* _Teks Dokumen_
:::::

Karena selalu tergoda dan tergoda sesuatu yang belum diketahui dengan
sesungguhnya.
Singkatnya,
dengan cinta misalnya, seseorang bekerja bukan karena upah semata, tetapi
kewajiban untuk berusaha sekali pun gaji tidak sesuai, atau seseorang
beribadah kepada Allah bukan karena ingin masuk syurga dan takut api neraka
semata, akan tetapi semua itu hanya mengharapkAan rahmat dan ridha-Nya. Nabi saw bersabda, “Berlaku
sedanglah kamu dan lazimkanlah dalam kebaikan dan ibadah, ketahuilah bahwa
tidak ada seorang pun yang dapat menyelamatkan diri dengan mengandalkan amal
ibadahnya semata. Para sahabat bertanya: “Apakah engkau juga tidak ya Rasul?”

:::::

* _Data Tercatat_
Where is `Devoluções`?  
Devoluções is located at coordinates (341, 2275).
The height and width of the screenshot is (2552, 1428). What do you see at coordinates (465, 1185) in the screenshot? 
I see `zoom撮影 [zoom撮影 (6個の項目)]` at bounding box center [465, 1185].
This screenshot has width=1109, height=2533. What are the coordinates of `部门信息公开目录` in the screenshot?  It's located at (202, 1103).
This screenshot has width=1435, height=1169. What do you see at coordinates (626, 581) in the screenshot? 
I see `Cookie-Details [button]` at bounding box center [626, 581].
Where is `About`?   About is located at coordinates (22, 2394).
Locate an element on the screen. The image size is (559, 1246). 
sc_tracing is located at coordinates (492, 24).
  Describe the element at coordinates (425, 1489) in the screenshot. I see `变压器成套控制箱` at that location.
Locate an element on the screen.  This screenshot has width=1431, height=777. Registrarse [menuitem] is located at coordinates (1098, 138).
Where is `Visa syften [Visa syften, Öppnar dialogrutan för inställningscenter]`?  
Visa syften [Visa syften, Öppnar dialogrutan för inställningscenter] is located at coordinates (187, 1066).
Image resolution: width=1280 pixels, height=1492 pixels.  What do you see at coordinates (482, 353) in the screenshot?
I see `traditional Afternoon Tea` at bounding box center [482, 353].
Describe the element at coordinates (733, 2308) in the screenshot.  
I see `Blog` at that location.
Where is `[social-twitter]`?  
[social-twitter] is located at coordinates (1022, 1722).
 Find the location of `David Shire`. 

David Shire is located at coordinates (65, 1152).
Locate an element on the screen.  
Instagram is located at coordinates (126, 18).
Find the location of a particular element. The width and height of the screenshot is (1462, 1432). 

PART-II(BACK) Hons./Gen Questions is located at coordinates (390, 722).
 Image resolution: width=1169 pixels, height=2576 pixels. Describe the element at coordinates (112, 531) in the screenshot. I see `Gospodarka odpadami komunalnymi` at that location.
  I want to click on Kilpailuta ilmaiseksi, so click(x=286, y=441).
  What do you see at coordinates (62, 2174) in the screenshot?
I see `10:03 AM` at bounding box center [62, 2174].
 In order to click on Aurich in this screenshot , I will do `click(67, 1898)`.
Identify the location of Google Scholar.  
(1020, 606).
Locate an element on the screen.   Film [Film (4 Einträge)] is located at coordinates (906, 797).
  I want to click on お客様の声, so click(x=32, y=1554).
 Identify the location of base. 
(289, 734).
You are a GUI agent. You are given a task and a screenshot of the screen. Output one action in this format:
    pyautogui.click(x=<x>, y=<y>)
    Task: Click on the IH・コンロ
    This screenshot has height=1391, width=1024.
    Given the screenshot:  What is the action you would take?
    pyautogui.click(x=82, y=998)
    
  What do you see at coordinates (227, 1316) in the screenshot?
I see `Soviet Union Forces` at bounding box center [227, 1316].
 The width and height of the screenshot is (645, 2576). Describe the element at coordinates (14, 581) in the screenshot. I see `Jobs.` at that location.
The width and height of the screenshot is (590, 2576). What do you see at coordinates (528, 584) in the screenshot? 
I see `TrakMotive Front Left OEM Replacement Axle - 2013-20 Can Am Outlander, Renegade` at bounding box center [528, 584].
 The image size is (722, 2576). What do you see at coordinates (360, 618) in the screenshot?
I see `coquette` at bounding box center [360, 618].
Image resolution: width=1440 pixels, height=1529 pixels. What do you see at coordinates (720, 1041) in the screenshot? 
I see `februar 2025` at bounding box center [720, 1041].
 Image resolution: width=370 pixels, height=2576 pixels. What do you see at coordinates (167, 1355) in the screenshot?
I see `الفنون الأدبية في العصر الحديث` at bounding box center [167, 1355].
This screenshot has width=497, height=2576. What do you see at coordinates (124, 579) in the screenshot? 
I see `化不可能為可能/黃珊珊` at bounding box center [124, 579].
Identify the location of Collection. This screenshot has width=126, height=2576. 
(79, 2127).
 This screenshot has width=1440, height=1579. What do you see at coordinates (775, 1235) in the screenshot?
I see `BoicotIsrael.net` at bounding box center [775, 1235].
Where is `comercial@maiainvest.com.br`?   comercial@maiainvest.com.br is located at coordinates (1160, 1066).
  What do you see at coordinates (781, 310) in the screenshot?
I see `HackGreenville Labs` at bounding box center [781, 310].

:::::

Berdasarkan teks tentang bekerja dan beribadah dengan cinta, jawablah pertanyaan berikut.
(a) Seseorang yang bekerja dengan cinta bekerja bukan semata karena apa?
(b) Apa yang diharapkan seseorang yang beribadah kepada Allah dengan cinta?
(c) Menurut sabda Nabi saw, tidak ada seorang pun yang dapat menyelamatkan diri dengan mengandalkan apa?

* _Jawaban Tugas_
(a) Upah.
(b) Rahmat dan ridha-Nya.
(c) Amal ibadahnya semata.